Errada, porque a iniciativa para provimento de cargos de servidores da União não é da Câmara dos Deputados, e sim do Presidente da República, conforme a CF.
- B)A discussão e a votação do projeto deveriam ter se iniciado na Câmara dos Deputados, havendo, por isso, vício no processo legislativo.
Certa, porque os projetos de lei de iniciativa do Presidente da República devem começar na Câmara dos Deputados, nos termos do art. 64 da CF/88.
- C)A ocorrência de dois turnos de discussão e votação do projeto de lei ordinária, pressuposta no adequado processo legislativo, não ocorreu no caso narrado.
Errada, porque lei ordinária não exige dois turnos de discussão e votação; essa regra é própria das emendas constitucionais.
- D)A lei é constitucional, pois o processo legislativo foi hígido.

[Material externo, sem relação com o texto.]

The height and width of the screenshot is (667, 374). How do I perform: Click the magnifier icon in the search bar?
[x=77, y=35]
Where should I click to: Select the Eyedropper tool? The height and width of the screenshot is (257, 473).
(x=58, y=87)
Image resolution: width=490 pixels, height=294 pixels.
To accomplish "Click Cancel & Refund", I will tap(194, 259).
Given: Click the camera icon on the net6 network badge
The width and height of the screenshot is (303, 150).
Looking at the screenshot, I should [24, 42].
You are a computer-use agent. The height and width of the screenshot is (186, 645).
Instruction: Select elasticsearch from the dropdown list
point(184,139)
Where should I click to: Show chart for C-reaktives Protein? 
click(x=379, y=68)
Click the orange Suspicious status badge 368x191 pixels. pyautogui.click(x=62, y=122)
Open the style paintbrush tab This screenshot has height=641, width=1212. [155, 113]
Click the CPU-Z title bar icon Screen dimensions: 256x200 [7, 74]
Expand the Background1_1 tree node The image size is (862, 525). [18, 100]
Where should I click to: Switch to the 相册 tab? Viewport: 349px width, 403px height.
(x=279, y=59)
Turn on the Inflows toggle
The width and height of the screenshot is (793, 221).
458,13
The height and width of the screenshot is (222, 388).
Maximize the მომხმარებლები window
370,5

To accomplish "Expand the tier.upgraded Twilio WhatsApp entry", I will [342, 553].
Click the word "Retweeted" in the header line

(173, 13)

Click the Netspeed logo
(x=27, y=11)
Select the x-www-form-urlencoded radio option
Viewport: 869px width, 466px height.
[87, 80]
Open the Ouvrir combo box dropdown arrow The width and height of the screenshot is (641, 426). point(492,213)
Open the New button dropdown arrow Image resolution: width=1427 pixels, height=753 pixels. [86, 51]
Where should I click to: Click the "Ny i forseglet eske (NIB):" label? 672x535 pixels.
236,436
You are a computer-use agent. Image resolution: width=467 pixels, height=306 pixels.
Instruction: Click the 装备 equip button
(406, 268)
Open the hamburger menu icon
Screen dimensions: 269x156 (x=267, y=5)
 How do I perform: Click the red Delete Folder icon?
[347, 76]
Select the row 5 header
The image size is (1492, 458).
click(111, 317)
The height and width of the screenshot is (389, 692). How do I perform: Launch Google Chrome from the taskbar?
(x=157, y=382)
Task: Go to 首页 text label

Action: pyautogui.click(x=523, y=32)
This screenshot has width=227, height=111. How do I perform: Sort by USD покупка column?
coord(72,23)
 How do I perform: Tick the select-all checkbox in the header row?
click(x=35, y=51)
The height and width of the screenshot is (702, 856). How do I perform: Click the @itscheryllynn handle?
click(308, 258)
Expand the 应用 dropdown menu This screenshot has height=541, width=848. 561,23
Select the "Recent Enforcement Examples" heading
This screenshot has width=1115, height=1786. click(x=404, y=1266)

Errada, porque o processo legislativo foi viciado ao iniciar no Senado um projeto de iniciativa presidencial, contrariando a Constituição.
Gabarito: B
No processo legislativo brasileiro, nem todo projeto pode começar em qualquer Casa. A Constituição tem uma regra bem importante: os projetos de lei de iniciativa do Presidente da República, do STF e dos Tribunais Superiores devem ter início na Câmara dos Deputados, por força do art. 64 da CF/88. Isso é uma daquelas pegadinhas clássicas de prova: o Senado até participa, mas não pode ser a Casa de partida nesses casos. Aqui, o Presidente encaminhou o projeto diretamente ao Senado. O problema é justamente esse. Como a iniciativa era presidencial, a discussão e a votação deveriam começar na Câmara dos Deputados, e só depois o texto iria ao Senado, se aprovado. Ao inverter a ordem, houve vício no processo legislativo. Além disso, lei ordinária não exige dois turnos de votação. Essa exigência é da emenda constitucional, não do projeto de lei comum. Então, se a questão tenta te levar para o caminho dos "dois turnos", ela está misturando regimes diferentes de processo legislativo. Por isso o gabarito é a letra B: houve vício formal, porque o projeto de iniciativa do Presidente não podia começar no Senado. Em prova, pense assim: iniciativa presidencial puxa a discussão inicial para a Câmara, sem drama e sem atalhos.